Em agosto de 2023, o Supremo Tribunal Federal (STF) julgou a ADPF 995 que estabeleceu de maneira irrevogável que as guardas civis municipais são órgãos de segurança pública e fazem parte do sistema de segurança pública, equiparando-as às demais forças policiais. Tal medida tornou inválidas quaisquer decisões judiciais que possam eventualmente questionar ou retirar essa natureza policial das guardas municipais. A determinação ocorreu algumas semanas após a Suprema Corte confirmar a constitucionalidade do Estatuto Geral das Guardas Municipais através da ADI 5780 que teve a federação nacional de sindicatos de guardas municipais como participante na condição de amicus curiae e apresentou subsídios para o voto do relator que foi seguido de maneira unânime pelos demais ministros do STF, sendo o placar final de 10x0 pela constitucionalidade do estatuto geral das guardas municipais e estabeleceu que, na qualidade de órgãos de segurança pública, as guardas municipais estão autorizadas a desempenhar atividades inerentes à segurança pública, incluindo policiamento preventivo, abordagens e revistas pessoais, além da conservação da ordem pública no exercício de suas atribuições.
Mesmo após o julgamento da ADPF, o Superior Tribunal de Justiça (STJ) voltou a realizar decisões que anulavam a atuação policialesca das guardas, justificando que a busca pessoal e veicular realizada poderiam ser realizadas de forma excepcionalíssima, apenas se tivessem relação com a proteção de bens, serviços e instalações públicas. Contudo, em recentes decisões, o STF cassou diversas decisões do STJ nesse sentido, decidindo de forma definitiva que a atuação das guardas municipais não precisam estar estritamente vinculadas à proteção do patrimônio público, uma vez que essas corporações não podem ser tolhidas como órgãos de segurança pública municipal.

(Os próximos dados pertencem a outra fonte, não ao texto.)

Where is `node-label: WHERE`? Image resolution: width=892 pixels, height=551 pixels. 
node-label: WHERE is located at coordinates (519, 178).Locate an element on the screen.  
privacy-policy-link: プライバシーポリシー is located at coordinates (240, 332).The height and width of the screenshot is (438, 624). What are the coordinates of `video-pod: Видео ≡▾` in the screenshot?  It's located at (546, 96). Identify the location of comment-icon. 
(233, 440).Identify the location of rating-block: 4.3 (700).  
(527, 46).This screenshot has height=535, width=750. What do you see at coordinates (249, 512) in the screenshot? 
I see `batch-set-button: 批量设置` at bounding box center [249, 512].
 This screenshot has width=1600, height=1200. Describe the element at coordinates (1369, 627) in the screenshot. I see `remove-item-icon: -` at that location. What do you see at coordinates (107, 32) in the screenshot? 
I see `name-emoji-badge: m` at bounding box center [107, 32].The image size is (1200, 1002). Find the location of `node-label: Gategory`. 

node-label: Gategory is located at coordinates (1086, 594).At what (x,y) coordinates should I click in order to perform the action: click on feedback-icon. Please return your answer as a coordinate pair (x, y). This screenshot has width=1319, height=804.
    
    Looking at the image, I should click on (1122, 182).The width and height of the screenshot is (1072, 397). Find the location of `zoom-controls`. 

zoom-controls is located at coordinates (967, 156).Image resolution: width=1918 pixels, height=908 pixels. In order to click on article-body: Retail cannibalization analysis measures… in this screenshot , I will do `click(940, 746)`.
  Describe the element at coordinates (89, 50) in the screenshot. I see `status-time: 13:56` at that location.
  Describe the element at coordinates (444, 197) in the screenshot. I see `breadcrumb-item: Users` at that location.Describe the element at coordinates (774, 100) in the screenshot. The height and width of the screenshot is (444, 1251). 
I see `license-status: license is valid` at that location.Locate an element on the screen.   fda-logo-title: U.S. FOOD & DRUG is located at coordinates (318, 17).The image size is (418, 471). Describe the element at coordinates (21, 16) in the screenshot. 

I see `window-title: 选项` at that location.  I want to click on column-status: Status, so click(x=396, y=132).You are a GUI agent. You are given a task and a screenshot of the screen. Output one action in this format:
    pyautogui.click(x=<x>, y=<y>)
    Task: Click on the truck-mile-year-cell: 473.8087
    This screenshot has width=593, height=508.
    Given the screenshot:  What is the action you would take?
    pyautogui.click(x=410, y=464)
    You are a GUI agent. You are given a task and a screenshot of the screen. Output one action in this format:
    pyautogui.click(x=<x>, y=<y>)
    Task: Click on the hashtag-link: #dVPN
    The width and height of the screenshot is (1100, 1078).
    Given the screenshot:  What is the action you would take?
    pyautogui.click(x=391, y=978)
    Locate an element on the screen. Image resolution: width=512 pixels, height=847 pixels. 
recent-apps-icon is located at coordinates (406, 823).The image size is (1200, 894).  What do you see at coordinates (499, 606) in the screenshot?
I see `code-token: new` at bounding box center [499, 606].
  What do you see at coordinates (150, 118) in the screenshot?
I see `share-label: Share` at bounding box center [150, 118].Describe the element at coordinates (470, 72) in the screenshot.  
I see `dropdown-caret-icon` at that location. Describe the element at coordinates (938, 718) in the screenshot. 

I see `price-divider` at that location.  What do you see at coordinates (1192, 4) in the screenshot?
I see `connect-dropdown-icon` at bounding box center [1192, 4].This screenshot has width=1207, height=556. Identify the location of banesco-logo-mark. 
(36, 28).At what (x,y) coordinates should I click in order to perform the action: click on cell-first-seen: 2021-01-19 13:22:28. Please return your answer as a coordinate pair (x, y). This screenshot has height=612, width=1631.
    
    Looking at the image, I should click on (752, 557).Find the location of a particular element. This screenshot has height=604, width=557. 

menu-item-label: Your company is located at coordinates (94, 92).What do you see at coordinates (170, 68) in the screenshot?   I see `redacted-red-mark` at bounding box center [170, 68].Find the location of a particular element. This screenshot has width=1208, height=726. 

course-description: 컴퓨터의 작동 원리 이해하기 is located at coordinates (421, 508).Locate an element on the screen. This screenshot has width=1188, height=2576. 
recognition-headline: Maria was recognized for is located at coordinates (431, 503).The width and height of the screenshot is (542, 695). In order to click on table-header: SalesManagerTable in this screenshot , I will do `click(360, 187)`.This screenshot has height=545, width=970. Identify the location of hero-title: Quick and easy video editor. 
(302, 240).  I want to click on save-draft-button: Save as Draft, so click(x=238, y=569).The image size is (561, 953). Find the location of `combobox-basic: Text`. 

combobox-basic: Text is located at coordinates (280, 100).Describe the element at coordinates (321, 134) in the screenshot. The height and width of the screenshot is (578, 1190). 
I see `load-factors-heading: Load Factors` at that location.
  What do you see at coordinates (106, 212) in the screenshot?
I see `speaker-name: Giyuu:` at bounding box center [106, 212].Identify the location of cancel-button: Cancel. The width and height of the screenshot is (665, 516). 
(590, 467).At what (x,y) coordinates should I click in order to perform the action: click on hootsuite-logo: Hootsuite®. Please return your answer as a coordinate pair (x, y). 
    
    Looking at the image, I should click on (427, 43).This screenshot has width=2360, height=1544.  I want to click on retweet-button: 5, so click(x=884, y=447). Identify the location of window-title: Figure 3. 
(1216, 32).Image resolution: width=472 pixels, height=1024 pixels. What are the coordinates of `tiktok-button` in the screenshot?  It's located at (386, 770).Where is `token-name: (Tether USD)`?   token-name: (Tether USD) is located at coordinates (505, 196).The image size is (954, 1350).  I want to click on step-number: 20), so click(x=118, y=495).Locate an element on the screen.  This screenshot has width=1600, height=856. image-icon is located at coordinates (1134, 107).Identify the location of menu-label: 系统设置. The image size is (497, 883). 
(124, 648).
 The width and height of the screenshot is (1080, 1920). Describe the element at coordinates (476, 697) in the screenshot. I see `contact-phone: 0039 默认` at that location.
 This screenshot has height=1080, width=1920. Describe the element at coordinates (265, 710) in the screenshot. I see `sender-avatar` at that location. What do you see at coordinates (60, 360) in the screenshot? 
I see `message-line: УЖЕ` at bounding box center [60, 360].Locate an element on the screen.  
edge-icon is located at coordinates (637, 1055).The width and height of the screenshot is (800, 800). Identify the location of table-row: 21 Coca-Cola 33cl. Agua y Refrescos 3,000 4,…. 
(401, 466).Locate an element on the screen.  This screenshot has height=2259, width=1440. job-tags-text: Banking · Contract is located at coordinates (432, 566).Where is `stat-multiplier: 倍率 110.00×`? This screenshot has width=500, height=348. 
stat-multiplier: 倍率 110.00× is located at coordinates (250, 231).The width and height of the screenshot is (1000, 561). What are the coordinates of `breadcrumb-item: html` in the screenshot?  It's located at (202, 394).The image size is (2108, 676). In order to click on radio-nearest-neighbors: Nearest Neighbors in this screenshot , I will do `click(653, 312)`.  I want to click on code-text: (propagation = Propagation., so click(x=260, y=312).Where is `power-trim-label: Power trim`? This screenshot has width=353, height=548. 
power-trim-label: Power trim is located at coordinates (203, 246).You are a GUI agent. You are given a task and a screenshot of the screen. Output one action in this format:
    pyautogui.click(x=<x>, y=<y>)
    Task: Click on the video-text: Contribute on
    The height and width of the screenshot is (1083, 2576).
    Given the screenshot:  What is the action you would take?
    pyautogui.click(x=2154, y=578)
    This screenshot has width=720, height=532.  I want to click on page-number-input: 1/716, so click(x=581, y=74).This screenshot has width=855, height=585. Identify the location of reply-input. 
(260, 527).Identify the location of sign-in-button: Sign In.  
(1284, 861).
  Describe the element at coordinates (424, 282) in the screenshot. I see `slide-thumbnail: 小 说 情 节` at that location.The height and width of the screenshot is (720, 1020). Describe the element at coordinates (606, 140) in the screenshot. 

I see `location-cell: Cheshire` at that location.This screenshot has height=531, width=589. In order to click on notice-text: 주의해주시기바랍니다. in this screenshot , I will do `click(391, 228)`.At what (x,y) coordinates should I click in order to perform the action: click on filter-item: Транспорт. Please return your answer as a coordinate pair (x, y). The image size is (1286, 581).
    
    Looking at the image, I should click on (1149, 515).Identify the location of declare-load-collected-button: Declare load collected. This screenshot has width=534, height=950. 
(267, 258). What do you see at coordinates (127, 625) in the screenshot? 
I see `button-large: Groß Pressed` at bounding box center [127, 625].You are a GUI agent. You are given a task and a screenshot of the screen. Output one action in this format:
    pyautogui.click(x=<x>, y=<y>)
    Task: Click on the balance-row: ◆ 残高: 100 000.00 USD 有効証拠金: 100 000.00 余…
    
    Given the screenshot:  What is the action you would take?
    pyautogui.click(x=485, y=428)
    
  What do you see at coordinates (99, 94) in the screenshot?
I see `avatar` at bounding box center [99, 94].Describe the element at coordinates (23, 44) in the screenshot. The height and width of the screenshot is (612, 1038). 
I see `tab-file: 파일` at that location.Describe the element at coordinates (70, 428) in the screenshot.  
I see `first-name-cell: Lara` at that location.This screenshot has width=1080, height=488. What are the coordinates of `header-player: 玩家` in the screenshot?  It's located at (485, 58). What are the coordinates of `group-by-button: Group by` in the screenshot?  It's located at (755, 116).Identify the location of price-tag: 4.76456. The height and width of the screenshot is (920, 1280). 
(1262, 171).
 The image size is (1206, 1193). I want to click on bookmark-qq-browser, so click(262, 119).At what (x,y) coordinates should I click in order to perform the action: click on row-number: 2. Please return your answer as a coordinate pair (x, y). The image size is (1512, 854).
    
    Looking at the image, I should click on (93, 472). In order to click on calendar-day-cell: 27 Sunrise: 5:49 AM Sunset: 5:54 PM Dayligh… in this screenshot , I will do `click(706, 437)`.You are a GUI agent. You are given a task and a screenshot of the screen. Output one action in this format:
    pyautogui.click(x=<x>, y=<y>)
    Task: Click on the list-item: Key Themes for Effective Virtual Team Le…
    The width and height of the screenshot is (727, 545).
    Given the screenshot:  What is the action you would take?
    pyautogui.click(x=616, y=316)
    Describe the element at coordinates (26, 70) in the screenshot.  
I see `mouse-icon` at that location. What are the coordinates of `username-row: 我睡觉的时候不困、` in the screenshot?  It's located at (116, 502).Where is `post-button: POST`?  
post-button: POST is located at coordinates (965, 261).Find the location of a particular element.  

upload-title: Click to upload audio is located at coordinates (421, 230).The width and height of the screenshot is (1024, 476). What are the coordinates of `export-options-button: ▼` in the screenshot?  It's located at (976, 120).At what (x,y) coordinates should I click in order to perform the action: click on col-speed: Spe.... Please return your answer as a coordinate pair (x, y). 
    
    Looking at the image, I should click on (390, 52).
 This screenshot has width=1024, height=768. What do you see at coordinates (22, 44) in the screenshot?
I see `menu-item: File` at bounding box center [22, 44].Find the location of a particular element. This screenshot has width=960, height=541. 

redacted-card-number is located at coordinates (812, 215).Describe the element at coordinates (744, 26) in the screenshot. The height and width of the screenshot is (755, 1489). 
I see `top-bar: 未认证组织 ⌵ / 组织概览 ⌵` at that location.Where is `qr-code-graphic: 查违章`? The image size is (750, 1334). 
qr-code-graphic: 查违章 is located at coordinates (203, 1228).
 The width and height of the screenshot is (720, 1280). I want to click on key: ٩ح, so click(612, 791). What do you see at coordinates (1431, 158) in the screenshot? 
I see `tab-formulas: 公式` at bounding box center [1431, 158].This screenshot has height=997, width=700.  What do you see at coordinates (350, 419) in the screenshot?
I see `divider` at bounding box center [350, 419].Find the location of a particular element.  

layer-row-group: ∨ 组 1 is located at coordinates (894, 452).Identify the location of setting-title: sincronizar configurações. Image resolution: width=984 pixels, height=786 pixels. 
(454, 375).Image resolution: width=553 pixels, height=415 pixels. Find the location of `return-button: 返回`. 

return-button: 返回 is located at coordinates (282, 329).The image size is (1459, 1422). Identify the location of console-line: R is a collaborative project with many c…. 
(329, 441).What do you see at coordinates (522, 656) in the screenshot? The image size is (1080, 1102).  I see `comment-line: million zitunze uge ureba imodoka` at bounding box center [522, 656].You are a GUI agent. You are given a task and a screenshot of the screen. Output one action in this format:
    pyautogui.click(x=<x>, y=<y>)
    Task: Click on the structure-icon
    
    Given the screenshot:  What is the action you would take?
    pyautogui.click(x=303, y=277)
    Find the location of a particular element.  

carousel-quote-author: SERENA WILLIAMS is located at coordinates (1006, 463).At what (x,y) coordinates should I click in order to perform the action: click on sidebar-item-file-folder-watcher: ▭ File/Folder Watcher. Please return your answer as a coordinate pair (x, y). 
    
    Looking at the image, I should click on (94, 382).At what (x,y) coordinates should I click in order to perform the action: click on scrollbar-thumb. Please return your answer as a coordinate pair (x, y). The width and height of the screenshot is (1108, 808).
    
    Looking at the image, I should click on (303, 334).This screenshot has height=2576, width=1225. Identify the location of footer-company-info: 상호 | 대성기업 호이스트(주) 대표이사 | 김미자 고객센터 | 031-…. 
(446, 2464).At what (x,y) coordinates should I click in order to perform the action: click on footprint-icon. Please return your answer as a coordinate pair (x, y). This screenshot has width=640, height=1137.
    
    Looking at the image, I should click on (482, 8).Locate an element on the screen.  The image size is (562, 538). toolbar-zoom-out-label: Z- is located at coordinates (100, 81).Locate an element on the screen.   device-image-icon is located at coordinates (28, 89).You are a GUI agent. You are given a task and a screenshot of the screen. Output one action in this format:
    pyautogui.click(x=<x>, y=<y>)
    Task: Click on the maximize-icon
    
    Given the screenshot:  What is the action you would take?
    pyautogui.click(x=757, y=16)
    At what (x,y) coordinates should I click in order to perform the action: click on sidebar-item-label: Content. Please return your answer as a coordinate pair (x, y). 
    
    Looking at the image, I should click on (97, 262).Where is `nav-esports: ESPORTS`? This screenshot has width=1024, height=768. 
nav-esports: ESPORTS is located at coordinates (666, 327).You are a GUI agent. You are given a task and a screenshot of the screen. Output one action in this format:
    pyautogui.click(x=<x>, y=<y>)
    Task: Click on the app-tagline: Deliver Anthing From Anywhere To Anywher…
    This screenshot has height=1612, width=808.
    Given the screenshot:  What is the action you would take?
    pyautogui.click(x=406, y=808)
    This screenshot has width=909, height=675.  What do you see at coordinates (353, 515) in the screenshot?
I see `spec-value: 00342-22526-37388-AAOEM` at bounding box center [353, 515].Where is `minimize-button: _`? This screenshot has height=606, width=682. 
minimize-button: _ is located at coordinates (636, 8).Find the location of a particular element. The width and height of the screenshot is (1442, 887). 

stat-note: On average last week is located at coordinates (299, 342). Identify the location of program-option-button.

Em fevereiro de 2025, o Supremo Tribunal Federal (STF) julgou o tema de repercussão geral nº 656, em que a discussão jurídica estava na questão "Lei municipal pode permitir que as guardas municipais atuem no policiamento urbano?". Após o julgamento, a maioria dos ministros seguiram o voto do relator, o Ministro Luiz Fux, para fixar a tese final, onde ficou estabelecido que " É constitucional, no âmbito dos municípios, o exercício de ações de segurança urbana pelas guardas municipais, inclusive policiamento ostensivo comunitário, respeitadas as atribuições dos demais órgãos de segurança pública previstos no artigo 144 da Constituição Federal e excluída qualquer atividade de polícia judiciária, sendo submetidas ao controle externo da atividade policial pelo Ministério Público, nos termos do artigo 129, inciso 7, da Constituição Federal. Conforme o artigo 144, parágrafo 8º, da Constituição, as leis municipais devem observar normas gerais fixadas pelo Congresso Nacional.". Dessa forma, através de uma mutação constitucional da Constituição Federal, foi definitivamente estabelecido que Guarda Municipal é um órgão de polícia, podendo realizar prisão de pessoas em flagrante delito ou realizar buscas pessoais ou veiculares caso possuam a fundada suspeita.